2009年1月12日、0:25:48
テトリス』はトラウマからの回復に効果アリ!? オックスフォード大 2009.01.08
実験の概要(英語)※PLoS ONEより
BBCの報道(英語)
衝撃的な事件を体験したことで心が傷つき、あとになってさまざまな障害に悩まされる“心的外傷後ストレス障害(PTSD)”。このPTSDは、『テトリス』のようなシンプルなゲームをプレイすることで軽減できる可能性があると、英オックスフォード大学の精神医学研究者たちが発表した。
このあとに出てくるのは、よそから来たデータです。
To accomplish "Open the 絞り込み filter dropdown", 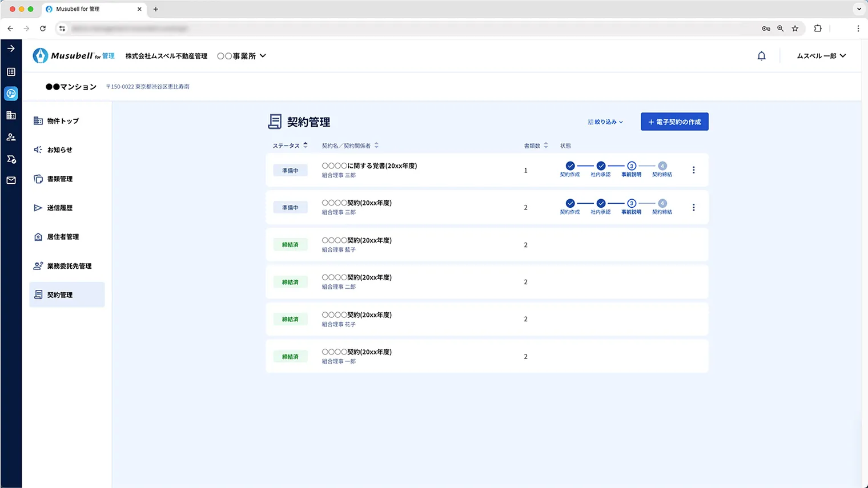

発表によると、研究者たちはまず40人の被験者に、事故による負傷や死亡など、凄惨な映像を12分間見せた。そして、30分の休憩時間をはさんで2つのグループに分けたのち、一方のグループには『テトリス』を10分間プレイしてもらい、もう一方のグループには何もしなかった。
その後、被験者たちに1週間にわたって日記をつけてもらったところ、『テトリス』をプレイした被験者グループは、実験時の映像を思い出す頻度が著しく少なかったのだという。
そのため、『テトリス』のように空間視覚を用いるコンピュータゲームは、PTSDに対して“ワクチン”のような効き目を果たすと考えられるとのこと。実験チームを率いたEmily Holmes博士は、「ゲームはトラウマを受けた人の知覚情報処理に干渉し、記憶をよみがえらせる頻度を減らす可能性がある」とし、実験の成果をもとに、トラウマで苦しむ人々を救う手段を編み出せるかもしれないと期待している。
ただし一部の専門家からは、「本当のトラウマは思いがけず危害にさらされることから生まれるのだから、今回の実験成果がそのまま適用できるとは限らない」との指摘も出ている模様。どうやら、まだまだ研究を重ねる必要はありそうだ。